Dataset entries
>>>
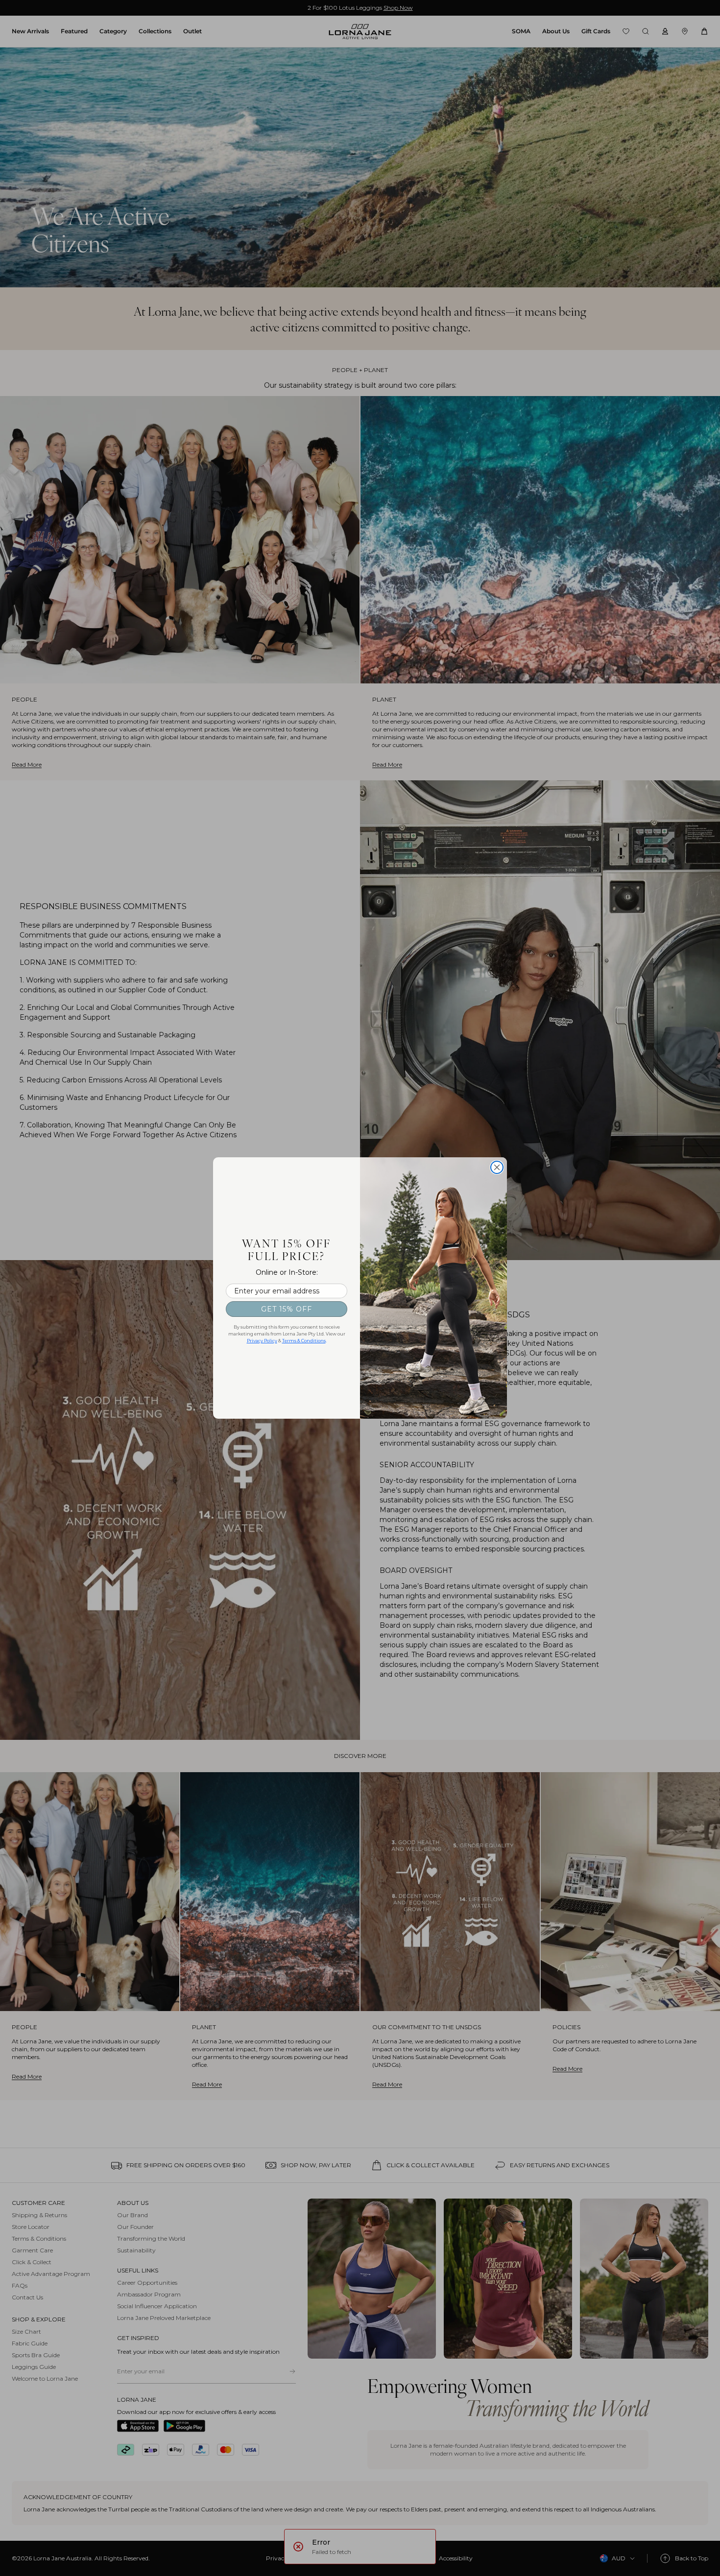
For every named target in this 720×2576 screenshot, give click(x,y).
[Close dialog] (497, 1167)
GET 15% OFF (286, 1309)
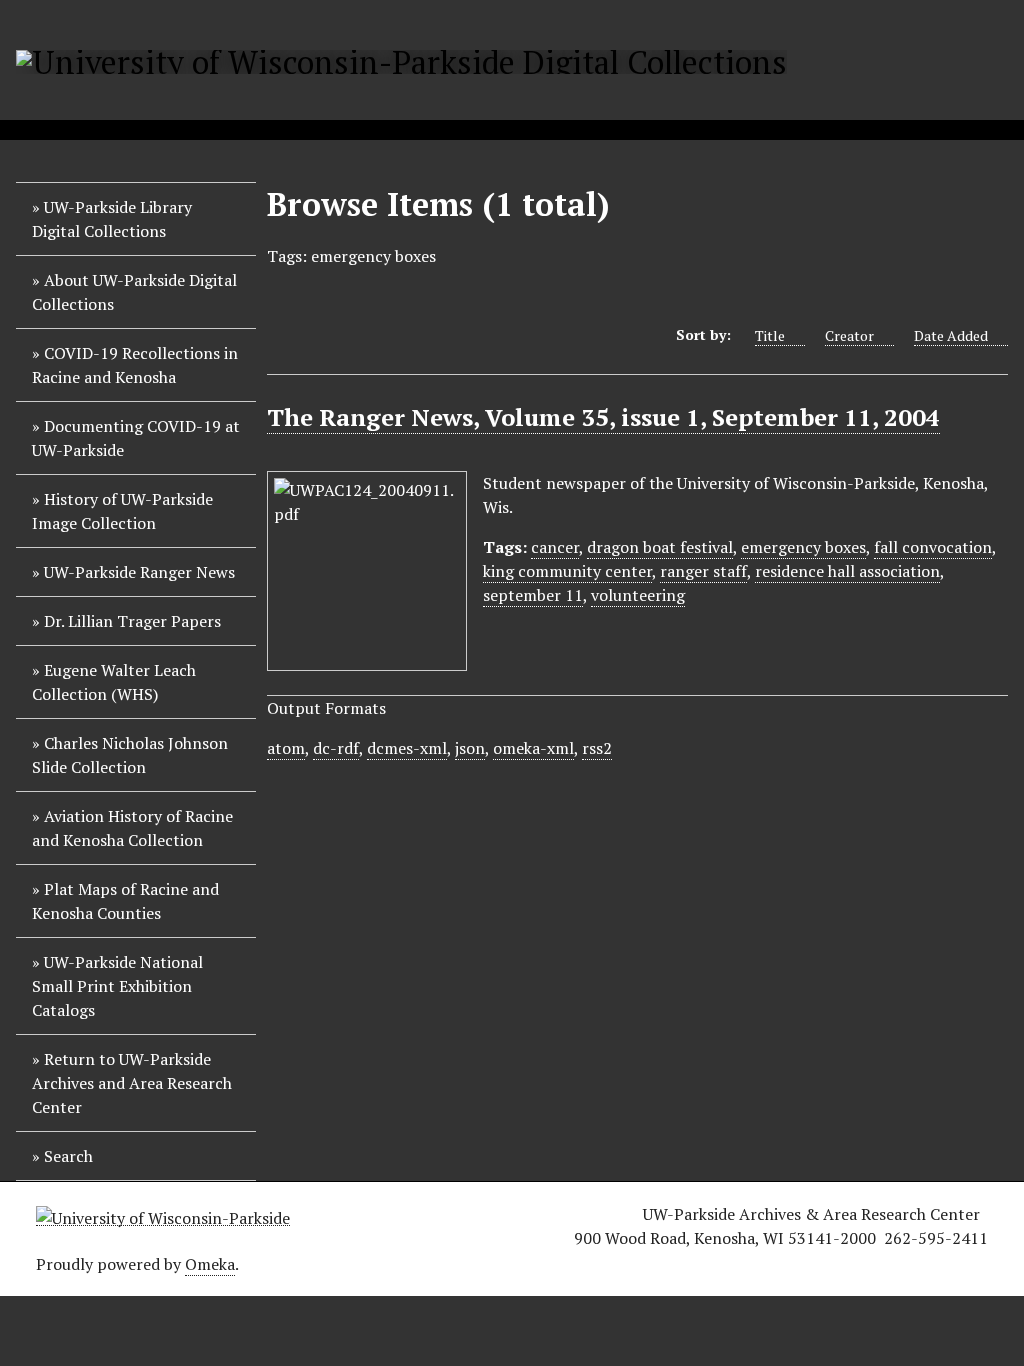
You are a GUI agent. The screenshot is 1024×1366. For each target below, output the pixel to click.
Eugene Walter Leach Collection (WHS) (114, 682)
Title (770, 335)
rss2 (597, 748)
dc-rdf (336, 748)
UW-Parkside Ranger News (139, 572)
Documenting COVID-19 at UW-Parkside (136, 438)
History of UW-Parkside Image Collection (122, 511)
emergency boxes (803, 547)
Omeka (210, 1264)
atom (286, 748)
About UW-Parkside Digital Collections (134, 292)
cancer (555, 547)
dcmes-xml (407, 748)
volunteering (638, 595)
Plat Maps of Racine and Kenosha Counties (125, 901)
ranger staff (703, 571)
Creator (849, 335)
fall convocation (933, 547)
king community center (567, 571)
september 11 (533, 595)
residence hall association (847, 571)
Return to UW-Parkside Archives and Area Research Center (132, 1083)
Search (68, 1156)
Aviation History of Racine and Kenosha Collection (132, 828)
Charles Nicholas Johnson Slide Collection (130, 755)
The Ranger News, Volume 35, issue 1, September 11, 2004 (603, 417)
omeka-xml (533, 748)
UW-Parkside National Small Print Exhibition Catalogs (117, 986)
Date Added (951, 335)
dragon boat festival (660, 547)
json (470, 748)
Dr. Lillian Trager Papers (132, 621)
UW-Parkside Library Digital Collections (112, 219)
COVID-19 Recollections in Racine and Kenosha (135, 365)
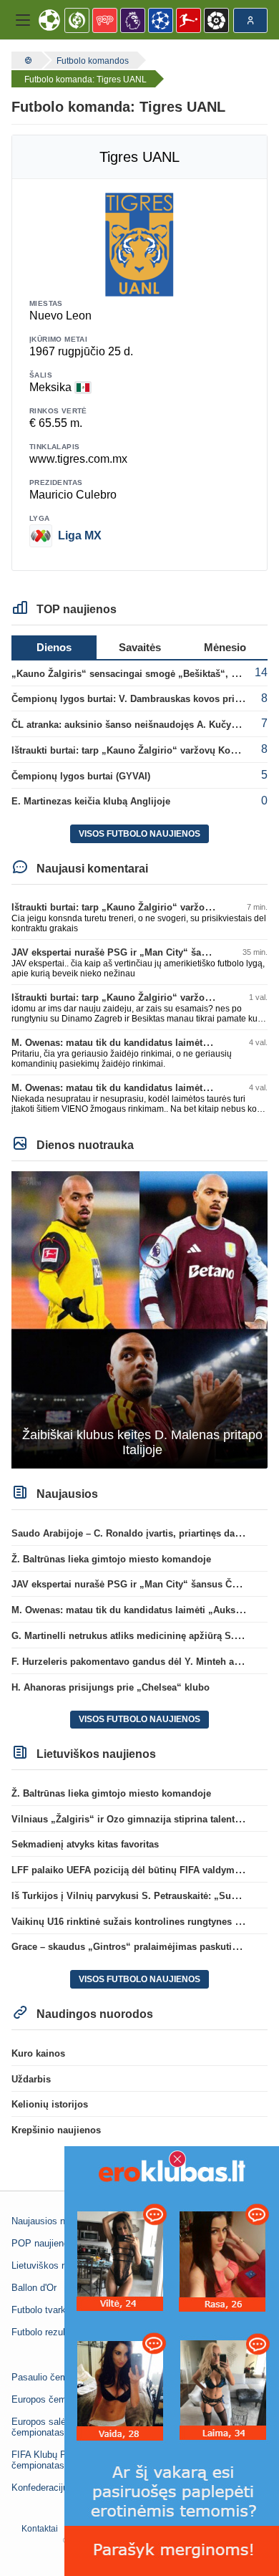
<<<
→ Exercise goal
Apart from the images, the entries above must be returned without alteration.

→ Output below
For every named target in this 720×2576 screenshot, give click(x,y).
[Close dialog] (497, 1167)
GET 15% OFF (286, 1309)
You are a GUI agent. The screenshot is 1024×1366. For each target below, output the pixel to click.
Eugene Walter Leach Collection (WHS) (114, 682)
Title (770, 335)
rss2 (597, 748)
dc-rdf (336, 748)
UW-Parkside Ranger News (139, 572)
Documenting COVID-19 at UW-Parkside (136, 438)
History of UW-Parkside Image Collection (122, 511)
emergency boxes (803, 547)
Omeka (210, 1264)
atom (286, 748)
About UW-Parkside Digital Collections (134, 292)
cancer (555, 547)
dcmes-xml (407, 748)
volunteering (638, 595)
Plat Maps of Racine and Kenosha Counties (125, 901)
ranger staff (703, 571)
Creator (849, 335)
fall convocation (933, 547)
king community center (567, 571)
september 11 (533, 595)
residence hall association (847, 571)
Return to UW-Parkside Archives and Area Research Center (132, 1083)
Search (68, 1156)
Aviation History of Racine and Kenosha Collection (132, 828)
Charles Nicholas Johnson Slide Collection (130, 755)
The Ranger News, Volume 35, issue 1, September 11, 2004 (603, 417)
omeka-xml (533, 748)
UW-Parkside National Small Print Exhibition Catalogs (117, 986)
Date Added (951, 335)
dragon boat festival (660, 547)
json (470, 748)
Dr. Lillian Trager Papers (132, 621)
UW-Parkside Library Digital Collections (112, 219)
COVID-19 Recollections in Racine and Kenosha (135, 365)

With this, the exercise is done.